# Rental options - Santa Rosa area July 29-Aug 5th



## mimason (Oct 7, 2006)

Much to my chagrin I will not be shipping out my bike as I previously thought. The cost for me to ship my intergrated seatpost bike unfortunately came in at nearly $450 from Florida for the round trip via LBS...so I will be looking to rent.

I've googled the standard searches and came up with NorCal but their inventory is limited due to the upcoming Vineman events. If you know of any other options it would be appreciated. I would like to find at least a Shimano 105 option but prefer Ultegra or similar.

Also, I'd be interested in any local route recommendations for challenging to advanced rides.


----------



## Todman007 (Jul 16, 2006)

*Bike rentals*

You might try these folks; 

http://www.winecountrybikes.com/


----------



## moschika (Feb 1, 2004)

check with Cambria bikes. I think they rent mtbs, just not sure about road.
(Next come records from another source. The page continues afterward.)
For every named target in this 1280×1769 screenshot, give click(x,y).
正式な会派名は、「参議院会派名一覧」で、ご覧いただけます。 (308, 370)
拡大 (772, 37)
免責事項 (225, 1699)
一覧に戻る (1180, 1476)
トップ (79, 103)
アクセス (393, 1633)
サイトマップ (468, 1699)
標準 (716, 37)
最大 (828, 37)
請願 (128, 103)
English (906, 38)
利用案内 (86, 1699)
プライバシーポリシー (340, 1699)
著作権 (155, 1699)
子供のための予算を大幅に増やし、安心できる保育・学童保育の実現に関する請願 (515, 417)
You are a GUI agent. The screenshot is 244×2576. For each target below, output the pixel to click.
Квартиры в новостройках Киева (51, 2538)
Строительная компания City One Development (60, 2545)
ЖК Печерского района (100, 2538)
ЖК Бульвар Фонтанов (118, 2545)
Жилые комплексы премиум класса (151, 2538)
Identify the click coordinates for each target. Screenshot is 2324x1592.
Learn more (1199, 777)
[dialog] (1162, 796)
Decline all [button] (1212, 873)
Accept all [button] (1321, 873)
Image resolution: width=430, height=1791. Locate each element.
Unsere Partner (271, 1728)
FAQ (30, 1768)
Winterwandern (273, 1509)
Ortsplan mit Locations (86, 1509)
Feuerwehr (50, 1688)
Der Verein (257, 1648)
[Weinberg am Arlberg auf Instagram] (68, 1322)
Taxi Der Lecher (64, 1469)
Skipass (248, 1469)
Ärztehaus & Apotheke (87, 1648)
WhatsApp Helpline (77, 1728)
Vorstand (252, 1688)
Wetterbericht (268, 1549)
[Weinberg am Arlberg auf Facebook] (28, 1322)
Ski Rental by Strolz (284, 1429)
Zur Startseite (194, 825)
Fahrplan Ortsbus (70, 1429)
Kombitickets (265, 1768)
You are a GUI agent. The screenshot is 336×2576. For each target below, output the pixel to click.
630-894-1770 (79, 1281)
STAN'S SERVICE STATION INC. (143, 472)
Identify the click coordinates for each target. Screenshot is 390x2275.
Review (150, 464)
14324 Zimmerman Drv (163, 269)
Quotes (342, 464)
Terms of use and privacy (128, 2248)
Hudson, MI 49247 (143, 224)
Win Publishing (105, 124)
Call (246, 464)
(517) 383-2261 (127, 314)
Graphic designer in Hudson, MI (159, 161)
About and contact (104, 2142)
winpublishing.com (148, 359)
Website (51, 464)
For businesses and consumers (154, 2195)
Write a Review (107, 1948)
Spoke Folk has rentals too - http://www.spokefolk.com/rentals/ . as for rides. the santa rosa cycling club has a great list of rides. challenging to advanced - check out King Ridge, Geysers, Sweetwater, Scaggs Springs.

http://srcc.memberlodge.com/archive


----------



## mimason (Oct 7, 2006)

Thanks.Cambria is only Mountain and wine country is a tad pricey for the grouppo.

The link to the rides is great and all in need for the time in am there...once I get a bike lined up.


----------



## mimason (Oct 7, 2006)

I ended up getting an R3 lined up from NorCal in Santa Rosa and will be looking to do some of the rides from the srcc site. Thaks again Moschika.


----------